Reader’s Détente: The Decline of the Digest


from Dissent magazine:


Reader’s Détente: The Decline of the Digest
By Jordan Michael Smith - December 27, 2012

In a meeting between President Ronald Reagan and Canadian Prime Minister Brian Mulroney, when the friends were both in high office, the president asked Mulroney, “Brian, did you read that article in the Reader’s Digest that trees cause pollution?” Mulroney was exasperated. “I knew him and liked him well enough that I didn’t get into an argument. I just said, ‘I gave up reading Reader’s Digest, Ron,’” he later told a journalist.

- _Parts of the exercise_
• a. Condense the paragraph of the article about Reader's Digest that begins "In a meeting between President Ronald Reagan" into two short sentences, keeping its main facts.
• b. Name every person identified by name in the article about Reader's Digest.
• c. Pick up the article about Reader's Digest after its final sentence and write the next paragraph.
None of the data that follows is needed for the work on the article about Reader's Digest.

- _Recorded information_
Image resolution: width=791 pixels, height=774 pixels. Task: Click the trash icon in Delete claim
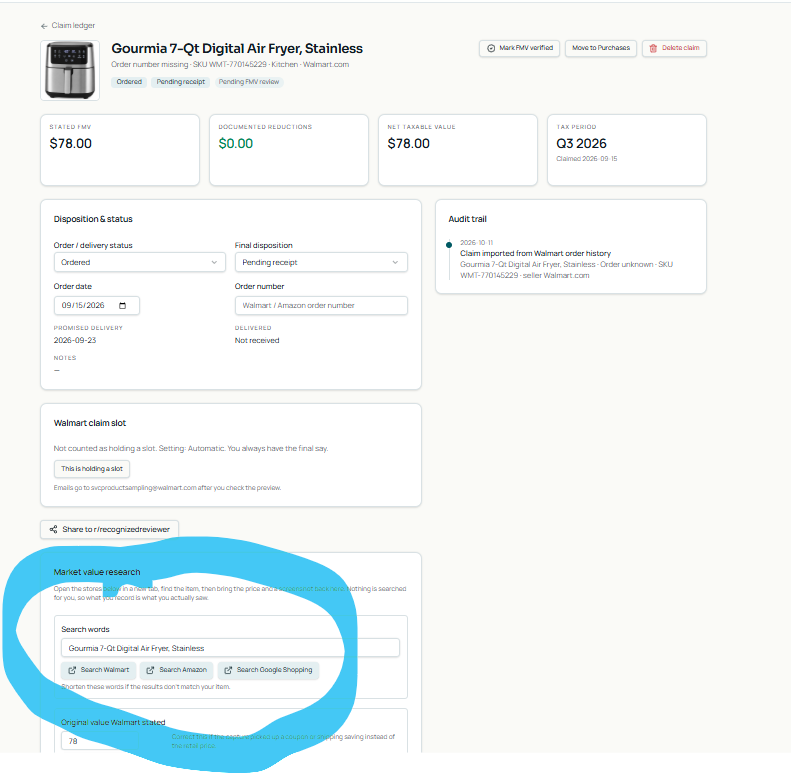click(653, 48)
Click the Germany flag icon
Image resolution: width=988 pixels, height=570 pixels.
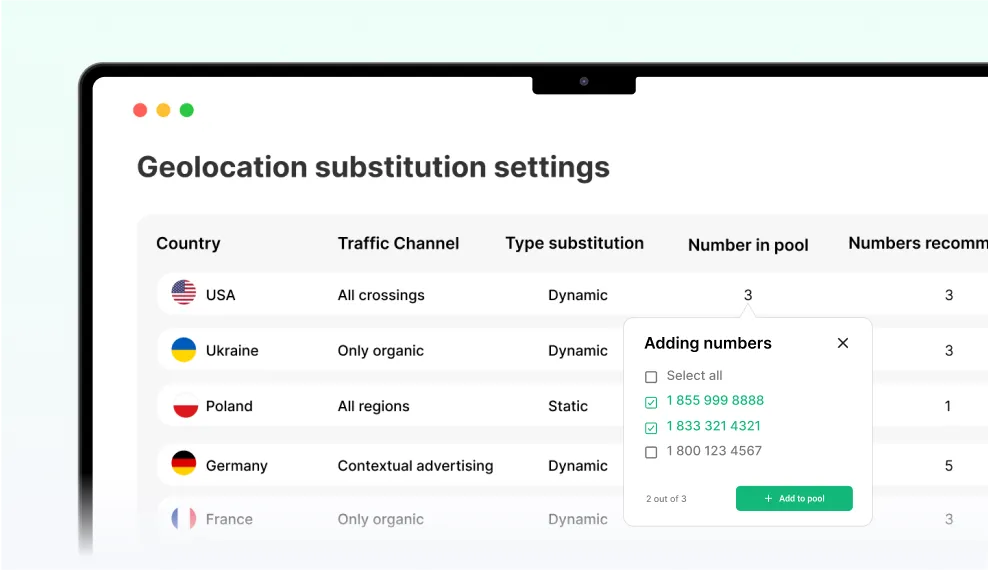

- _Expected results_
• a. While both were in office, President Ronald Reagan asked Canadian Prime Minister Brian Mulroney whether he had read a Reader's Digest article claiming that trees cause pollution. Exasperated but unwilling to argue with a friend, Mulroney replied that he had given up reading Reader's Digest, as he later told a journalist.

• b.
- Jordan Michael Smith
- Ronald Reagan
- Brian Mulroney

• c.
Reagan was a lifetime reader of the Digest. He once used an article from the magazine to slur the nuclear freeze movement as being comprised partly of Soviet agents. It was terrifying to contemplate the most powerful man in the world getting foreign policy ideas from a pocket-sized general-interest family magazine, but Reagan was not alone. For decades, Reader’s Digest was the primary source of information and opinions about international affairs for tens of millions of Americans. The magazine did not just run any articles about foreign policy, however; the Digest had a clear right-wing perspective, which had a tremendous, though often ignored, influence during the Cold War. As it turns ninety this year, it’s worth recalling the Digest’s peculiar history—and what is says about the ability of the most middlebrow of publications to influence American public opinion and simultaneously reflect it.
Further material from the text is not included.